Bettelheim attempts to establish that while reading a fairy tale, the reader (particularly when he/she is a child) consciously intakes the superficial message of the story; but his/her subconscious mind interprets it completely differently. These divergent interpretations might not have been understood while writing or telling the fairy tale, but Freudian psychology can help to explain them in the way Bettelheim explains the story of Cinderella. Finally, Bettelheim puts forward that the inner meaning of this fairy tale is centered on sibling rivalry and oedipal conflicts.
The reader’s subconscious mind catches this inner meaning and tries to solve his/her inward psychological problems like inferiority complex, Oedipus complex, depression, etc. III. Critique The author, being a Freudian psychologist himself, took a psychoanalytical approach that focused on different general and fictional individuals. General individuals involve the reader and particularly the child. Fictional individuals are different epical or legendary characters, Cinderella being one of them.

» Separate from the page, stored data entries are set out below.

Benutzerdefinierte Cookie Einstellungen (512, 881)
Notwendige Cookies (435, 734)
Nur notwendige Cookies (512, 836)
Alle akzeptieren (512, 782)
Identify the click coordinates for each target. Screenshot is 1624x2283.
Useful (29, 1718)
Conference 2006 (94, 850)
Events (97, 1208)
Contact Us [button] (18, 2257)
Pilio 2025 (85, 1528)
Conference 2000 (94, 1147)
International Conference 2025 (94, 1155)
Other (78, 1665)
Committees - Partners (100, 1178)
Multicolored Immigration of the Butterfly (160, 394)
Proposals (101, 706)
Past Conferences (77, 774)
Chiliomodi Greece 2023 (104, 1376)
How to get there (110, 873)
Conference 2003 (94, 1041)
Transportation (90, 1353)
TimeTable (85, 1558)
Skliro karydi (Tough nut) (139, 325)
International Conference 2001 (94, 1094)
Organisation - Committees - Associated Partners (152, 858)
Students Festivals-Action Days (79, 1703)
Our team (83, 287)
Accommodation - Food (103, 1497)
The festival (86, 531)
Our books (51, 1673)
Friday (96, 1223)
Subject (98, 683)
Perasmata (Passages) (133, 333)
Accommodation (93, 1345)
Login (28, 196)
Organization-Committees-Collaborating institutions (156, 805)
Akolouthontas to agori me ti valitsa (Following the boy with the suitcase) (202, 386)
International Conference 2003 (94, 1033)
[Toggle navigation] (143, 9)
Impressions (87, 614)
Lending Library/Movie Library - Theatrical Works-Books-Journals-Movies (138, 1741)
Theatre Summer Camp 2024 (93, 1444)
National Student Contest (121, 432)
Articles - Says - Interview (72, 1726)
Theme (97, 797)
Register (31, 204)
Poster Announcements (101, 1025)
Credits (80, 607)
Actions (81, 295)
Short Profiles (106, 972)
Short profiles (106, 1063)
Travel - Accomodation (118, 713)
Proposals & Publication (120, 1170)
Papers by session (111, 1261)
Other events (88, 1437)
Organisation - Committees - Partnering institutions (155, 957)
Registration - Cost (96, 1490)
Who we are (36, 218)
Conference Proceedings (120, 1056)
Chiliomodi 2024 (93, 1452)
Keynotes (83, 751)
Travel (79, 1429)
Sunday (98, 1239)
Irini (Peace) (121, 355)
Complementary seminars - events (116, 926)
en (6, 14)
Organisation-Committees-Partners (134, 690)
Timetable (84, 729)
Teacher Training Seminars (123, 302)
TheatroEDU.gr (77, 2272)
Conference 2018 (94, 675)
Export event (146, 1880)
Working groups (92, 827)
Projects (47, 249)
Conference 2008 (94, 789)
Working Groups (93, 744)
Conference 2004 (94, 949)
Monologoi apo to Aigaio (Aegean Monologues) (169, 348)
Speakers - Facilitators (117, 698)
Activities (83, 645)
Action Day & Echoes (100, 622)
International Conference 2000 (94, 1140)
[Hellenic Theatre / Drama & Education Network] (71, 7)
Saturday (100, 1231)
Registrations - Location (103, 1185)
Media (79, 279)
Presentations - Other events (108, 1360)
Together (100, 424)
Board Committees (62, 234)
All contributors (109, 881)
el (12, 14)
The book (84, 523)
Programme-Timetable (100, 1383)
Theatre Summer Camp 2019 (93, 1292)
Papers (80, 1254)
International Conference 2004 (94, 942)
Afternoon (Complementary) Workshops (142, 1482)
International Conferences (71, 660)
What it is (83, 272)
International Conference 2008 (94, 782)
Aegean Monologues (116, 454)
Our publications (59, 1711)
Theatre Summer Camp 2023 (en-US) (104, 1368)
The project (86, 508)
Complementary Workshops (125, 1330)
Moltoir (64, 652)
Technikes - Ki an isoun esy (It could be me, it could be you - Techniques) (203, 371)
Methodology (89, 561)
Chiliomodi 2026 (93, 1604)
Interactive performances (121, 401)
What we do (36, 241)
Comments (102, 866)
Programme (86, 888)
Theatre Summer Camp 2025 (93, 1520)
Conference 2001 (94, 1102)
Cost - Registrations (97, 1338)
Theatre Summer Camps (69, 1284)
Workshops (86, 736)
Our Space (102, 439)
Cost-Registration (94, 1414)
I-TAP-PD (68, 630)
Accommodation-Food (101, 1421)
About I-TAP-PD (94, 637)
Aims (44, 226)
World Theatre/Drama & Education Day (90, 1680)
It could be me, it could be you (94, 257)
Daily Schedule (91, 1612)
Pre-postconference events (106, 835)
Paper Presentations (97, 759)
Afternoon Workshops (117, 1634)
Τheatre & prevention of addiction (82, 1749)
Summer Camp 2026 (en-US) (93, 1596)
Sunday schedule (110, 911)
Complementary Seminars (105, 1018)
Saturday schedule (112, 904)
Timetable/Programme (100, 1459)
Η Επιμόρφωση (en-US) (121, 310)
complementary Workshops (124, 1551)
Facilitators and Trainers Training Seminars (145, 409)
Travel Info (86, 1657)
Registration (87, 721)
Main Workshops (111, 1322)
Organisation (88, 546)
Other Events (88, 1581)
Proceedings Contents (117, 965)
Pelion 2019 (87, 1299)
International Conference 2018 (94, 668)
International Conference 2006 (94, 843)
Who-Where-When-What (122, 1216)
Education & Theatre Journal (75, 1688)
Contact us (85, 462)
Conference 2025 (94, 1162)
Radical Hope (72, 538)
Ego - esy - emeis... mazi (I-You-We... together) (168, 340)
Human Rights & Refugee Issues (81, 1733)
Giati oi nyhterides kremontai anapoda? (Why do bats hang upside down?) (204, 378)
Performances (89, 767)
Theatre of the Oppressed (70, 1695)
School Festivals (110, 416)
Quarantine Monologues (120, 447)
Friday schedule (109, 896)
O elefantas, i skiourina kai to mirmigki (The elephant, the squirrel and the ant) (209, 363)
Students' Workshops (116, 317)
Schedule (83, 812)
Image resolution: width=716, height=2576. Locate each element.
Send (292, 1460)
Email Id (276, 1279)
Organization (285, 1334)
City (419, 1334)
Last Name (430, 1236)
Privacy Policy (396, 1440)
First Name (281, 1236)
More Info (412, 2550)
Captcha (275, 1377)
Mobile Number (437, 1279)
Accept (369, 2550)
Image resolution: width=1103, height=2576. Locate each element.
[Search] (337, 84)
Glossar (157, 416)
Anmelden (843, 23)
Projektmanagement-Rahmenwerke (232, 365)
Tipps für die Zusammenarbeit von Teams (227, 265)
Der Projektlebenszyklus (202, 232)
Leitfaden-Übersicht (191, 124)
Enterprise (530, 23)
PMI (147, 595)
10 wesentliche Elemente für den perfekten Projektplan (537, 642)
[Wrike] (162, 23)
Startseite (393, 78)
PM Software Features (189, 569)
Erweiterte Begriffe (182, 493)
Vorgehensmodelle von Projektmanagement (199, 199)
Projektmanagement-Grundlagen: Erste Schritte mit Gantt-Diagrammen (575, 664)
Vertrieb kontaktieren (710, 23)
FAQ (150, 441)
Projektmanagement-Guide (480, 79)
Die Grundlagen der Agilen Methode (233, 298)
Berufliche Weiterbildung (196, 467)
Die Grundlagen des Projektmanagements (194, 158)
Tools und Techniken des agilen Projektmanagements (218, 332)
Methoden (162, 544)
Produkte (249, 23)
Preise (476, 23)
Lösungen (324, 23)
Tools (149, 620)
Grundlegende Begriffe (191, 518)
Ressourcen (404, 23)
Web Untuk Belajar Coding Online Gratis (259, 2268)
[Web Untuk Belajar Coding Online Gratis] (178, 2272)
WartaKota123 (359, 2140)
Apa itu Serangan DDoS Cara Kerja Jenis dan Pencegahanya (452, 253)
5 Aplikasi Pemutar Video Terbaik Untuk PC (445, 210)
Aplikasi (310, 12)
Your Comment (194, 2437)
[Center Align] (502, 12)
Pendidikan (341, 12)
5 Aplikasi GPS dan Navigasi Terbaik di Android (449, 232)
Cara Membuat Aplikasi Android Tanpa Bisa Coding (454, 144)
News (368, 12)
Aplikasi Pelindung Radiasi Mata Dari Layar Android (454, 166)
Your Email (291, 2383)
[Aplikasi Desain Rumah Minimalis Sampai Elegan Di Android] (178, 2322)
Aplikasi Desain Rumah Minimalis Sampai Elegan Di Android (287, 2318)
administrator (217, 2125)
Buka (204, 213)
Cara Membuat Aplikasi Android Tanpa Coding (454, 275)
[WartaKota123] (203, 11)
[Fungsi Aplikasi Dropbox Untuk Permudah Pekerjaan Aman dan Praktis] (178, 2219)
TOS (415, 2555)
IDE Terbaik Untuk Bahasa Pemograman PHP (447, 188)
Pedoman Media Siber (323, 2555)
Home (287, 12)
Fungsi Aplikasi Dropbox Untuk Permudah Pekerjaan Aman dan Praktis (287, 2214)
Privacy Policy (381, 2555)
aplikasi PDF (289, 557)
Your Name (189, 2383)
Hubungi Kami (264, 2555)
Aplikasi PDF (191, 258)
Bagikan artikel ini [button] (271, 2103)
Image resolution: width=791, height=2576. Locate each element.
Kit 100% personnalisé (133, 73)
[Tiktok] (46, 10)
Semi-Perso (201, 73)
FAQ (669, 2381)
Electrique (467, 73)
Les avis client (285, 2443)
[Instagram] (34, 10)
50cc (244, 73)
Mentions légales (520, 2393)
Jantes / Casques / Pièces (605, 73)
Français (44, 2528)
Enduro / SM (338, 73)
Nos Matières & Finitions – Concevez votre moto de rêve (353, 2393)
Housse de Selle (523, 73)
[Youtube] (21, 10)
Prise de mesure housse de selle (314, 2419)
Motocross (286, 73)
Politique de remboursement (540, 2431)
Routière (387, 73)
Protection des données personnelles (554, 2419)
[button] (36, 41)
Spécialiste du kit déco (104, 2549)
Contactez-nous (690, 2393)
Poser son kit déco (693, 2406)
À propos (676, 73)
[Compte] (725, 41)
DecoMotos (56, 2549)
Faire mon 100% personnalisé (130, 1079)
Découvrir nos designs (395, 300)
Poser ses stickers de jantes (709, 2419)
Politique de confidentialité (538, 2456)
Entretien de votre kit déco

Bettelheim extensively examines the interactivity and related social constructs through both literary and psychological perspectives. He elucidates the clarity of his claim and the claim itself. This starts from the very title of the essay. Right in the title, he makes a clear statement claiming that Cinderella is actually a story of sibling rivalry, which involves even the most complicated psychological aspects of one’s oedipal confrontations toward oneself. The logos are developed as per the author’s own standpoint, where he can be quoted as the following: “The fairy tale replaces sibling relations with relations between step-siblings—perhaps a device to explain and make acceptable an animosity which one wishes would not exist among true siblings” (Bettelheim, 651-2).
Hence, Bettelheim seeks to logically justify the popularity of Cinderella as a fairy tale, where not only Cinderella (the central character or heroine) becomes a fantastic projection of the child himself/herself but also humans’ subconscious desire of having ideal sibling relationships is manifested. But every child has a subconscious psychological tendency to be dissatisfied with his/her siblings and develop an inferiority complex relative to them. From a Freudian perspective, Bettelheim extends this logical reasoning or logos and claims that “there are moments—often long time periods—when for inner reasons a child feels this way even when his position among his siblings may seem to give him no cause for it.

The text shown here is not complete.